El problema con la medida que prohíbe que personas nacidas en Cuba entren a la Isla por mar trasciende esta normativa que es posible en un futuro más o menos cercano sea borrada con un plumazo similar al que se impuso. Tiene que ver con el hecho de que el Gobierno cubano no esté dispuesto a un diálogo profundo y abierto con quienes viven fuera, salvo las reuniones ocasionales con el coro que aplaude y aprueba solo las resoluciones contra el embargo y se despreocupa del resto.
¿Por qué los cubanos que salieron de Cuba de forma definitiva después de 1970, según las propias leyes del país, y se hacen ciudadanos de cualquier otro, especialmente Estados Unidos, tienen que renovar el pasaporte cubano para volver a entrar a su país de origen, aunque sea por unos días?
La anterior pregunta pasa a un plano secundario ante una interrogante mayor: ¿por qué el Gobierno cubano no cumple sus propias leyes?
Si la actual constitución cubana, en lo cual sigue las pautas de la Constitución del 40, no admite la doble ciudadanía ―y fundamenta que una vez que un cubano adopta una ciudadanía extranjera pierde automáticamente la cubana―, carece de sentido jurídico que al mismo tiempo exija el pasaporte cubano para entrar al país a quienes han nacido en la Isla, pero viven de forma permanente en el exterior y han adquirido otra ciudadanía.
La clave en todo este asunto es que el régimen cubano no considera al pasaporte como un documento más, al que tiene derecho todo ciudadano, sino como un privilegio que se otorga como recompensa y se niega como castigo. Y al mismo tiempo quiere extender ese control al que partió.
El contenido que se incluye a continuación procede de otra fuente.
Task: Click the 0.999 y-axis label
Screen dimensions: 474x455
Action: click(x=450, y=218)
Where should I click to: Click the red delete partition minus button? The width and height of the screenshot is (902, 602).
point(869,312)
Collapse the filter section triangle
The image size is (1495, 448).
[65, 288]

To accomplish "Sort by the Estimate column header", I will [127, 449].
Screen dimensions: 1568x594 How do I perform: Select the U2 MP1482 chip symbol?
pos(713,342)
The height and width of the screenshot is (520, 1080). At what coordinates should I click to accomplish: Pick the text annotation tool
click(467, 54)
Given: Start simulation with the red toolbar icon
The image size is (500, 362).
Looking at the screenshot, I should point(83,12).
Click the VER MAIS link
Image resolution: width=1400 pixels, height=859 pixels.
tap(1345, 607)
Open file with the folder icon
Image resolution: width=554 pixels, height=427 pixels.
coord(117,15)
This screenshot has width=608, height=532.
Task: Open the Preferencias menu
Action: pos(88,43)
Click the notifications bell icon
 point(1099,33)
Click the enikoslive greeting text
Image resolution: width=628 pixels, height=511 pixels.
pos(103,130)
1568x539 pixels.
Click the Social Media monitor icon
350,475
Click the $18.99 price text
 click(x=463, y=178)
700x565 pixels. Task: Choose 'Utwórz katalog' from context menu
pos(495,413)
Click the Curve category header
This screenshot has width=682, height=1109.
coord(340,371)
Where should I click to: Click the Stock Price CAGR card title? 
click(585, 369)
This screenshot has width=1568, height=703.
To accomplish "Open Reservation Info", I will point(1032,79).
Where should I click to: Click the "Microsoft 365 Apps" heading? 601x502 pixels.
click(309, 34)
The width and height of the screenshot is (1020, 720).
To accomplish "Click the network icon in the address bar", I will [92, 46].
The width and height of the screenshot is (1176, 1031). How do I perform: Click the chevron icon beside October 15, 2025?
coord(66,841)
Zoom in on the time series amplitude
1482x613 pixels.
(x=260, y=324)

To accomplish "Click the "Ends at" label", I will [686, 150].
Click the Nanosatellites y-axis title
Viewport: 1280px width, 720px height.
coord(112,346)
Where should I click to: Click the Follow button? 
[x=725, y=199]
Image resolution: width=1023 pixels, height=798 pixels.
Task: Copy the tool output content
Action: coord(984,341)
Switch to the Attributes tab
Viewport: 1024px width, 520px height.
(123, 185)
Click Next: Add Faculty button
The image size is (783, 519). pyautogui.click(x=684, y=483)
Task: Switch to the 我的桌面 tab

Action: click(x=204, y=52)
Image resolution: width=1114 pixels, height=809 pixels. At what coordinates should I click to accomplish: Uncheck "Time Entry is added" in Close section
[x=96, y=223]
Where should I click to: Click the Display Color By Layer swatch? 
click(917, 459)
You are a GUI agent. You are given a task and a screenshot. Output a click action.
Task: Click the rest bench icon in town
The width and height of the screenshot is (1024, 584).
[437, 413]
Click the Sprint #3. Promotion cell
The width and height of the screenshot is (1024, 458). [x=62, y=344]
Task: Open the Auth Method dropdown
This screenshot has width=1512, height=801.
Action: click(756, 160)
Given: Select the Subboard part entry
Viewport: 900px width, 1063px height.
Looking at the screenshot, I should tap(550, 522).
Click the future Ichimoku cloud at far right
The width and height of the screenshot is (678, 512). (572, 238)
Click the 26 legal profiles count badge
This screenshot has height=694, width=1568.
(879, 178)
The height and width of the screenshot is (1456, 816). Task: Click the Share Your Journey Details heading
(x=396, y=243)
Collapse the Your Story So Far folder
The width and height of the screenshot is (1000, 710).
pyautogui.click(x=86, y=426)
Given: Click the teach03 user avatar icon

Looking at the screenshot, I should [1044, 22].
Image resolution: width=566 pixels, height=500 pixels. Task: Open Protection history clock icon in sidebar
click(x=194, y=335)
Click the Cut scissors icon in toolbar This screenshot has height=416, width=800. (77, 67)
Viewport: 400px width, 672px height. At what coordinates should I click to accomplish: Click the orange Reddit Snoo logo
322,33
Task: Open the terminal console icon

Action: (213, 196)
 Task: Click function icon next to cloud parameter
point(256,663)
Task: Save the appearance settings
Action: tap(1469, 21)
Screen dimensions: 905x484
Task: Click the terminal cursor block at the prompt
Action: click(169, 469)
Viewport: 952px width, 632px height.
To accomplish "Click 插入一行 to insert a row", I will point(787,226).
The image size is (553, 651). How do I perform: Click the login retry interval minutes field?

Este concepto medieval, del terruño y el origen, no solo es obsoleto desde hace mucho tiempo, sino que obliga a quienes se someten a ello a portarse como ingratos hacia el país que los acogió.
Si alguien se hace ciudadano estadounidense o español, y acepta viajar a la Isla con pasaporte cubano, está no solo tirando al cesto de la basura la ciudadanía adquirida —y por lo tanto despreciando a la nación, el gobierno y la población de su nuevo sitio de residencia— sino renunciando a sus derechos.
La consecuencia de todo ello es que La Habana practica un principio de extraterritorialidad hacia sus ciudadanos de origen, a los que en última instancia considera rehenes en el exterior. Y nadie, ni el Gobierno cubano ni el estadounidense, parece dispuesto a dedicar mayores esfuerzos a resolver esta situación.